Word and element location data
— Start —

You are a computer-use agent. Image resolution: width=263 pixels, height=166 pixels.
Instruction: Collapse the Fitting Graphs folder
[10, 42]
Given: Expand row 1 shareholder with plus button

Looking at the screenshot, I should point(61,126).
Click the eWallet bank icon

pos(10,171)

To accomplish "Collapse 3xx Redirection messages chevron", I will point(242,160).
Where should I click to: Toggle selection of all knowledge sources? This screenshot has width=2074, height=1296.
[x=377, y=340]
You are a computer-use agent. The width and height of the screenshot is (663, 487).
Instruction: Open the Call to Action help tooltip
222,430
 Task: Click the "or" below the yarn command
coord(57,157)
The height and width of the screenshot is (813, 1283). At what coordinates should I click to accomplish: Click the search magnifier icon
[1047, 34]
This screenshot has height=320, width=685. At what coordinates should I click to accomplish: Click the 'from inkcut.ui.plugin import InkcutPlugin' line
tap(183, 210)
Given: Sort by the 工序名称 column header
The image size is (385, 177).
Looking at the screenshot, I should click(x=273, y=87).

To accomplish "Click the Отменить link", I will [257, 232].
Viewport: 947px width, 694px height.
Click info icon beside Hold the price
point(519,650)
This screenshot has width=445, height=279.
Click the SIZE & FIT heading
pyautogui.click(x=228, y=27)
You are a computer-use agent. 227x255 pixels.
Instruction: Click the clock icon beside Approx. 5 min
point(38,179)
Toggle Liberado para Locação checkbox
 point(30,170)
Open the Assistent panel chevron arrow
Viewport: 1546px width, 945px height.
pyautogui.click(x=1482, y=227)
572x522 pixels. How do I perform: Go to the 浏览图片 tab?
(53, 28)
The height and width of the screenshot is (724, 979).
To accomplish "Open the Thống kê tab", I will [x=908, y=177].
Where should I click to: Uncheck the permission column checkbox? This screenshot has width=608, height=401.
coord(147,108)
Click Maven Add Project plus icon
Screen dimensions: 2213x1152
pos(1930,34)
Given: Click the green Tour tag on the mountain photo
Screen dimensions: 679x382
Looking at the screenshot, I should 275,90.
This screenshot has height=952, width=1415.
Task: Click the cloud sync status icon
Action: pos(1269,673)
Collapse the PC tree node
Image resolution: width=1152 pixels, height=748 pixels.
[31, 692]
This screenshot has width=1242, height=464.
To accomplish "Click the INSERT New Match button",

— End —

▶ _Instruction_
Update the listing from the line with "Viewport: 947px width, 694px height." through the end of the listing, swapping "heading" for "title" and leaving everything else as it stands.

▶ _Response to the task_
Viewport: 947px width, 694px height.
Click info icon beside Hold the price
point(519,650)
This screenshot has width=445, height=279.
Click the SIZE & FIT title
pyautogui.click(x=228, y=27)
You are a computer-use agent. 227x255 pixels.
Instruction: Click the clock icon beside Approx. 5 min
point(38,179)
Toggle Liberado para Locação checkbox
 point(30,170)
Open the Assistent panel chevron arrow
Viewport: 1546px width, 945px height.
pyautogui.click(x=1482, y=227)
572x522 pixels. How do I perform: Go to the 浏览图片 tab?
(53, 28)
The height and width of the screenshot is (724, 979).
To accomplish "Open the Thống kê tab", I will [x=908, y=177].
Where should I click to: Uncheck the permission column checkbox? This screenshot has width=608, height=401.
coord(147,108)
Click Maven Add Project plus icon
Screen dimensions: 2213x1152
pos(1930,34)
Given: Click the green Tour tag on the mountain photo
Screen dimensions: 679x382
Looking at the screenshot, I should 275,90.
This screenshot has height=952, width=1415.
Task: Click the cloud sync status icon
Action: pos(1269,673)
Collapse the PC tree node
Image resolution: width=1152 pixels, height=748 pixels.
[31, 692]
This screenshot has width=1242, height=464.
To accomplish "Click the INSERT New Match button",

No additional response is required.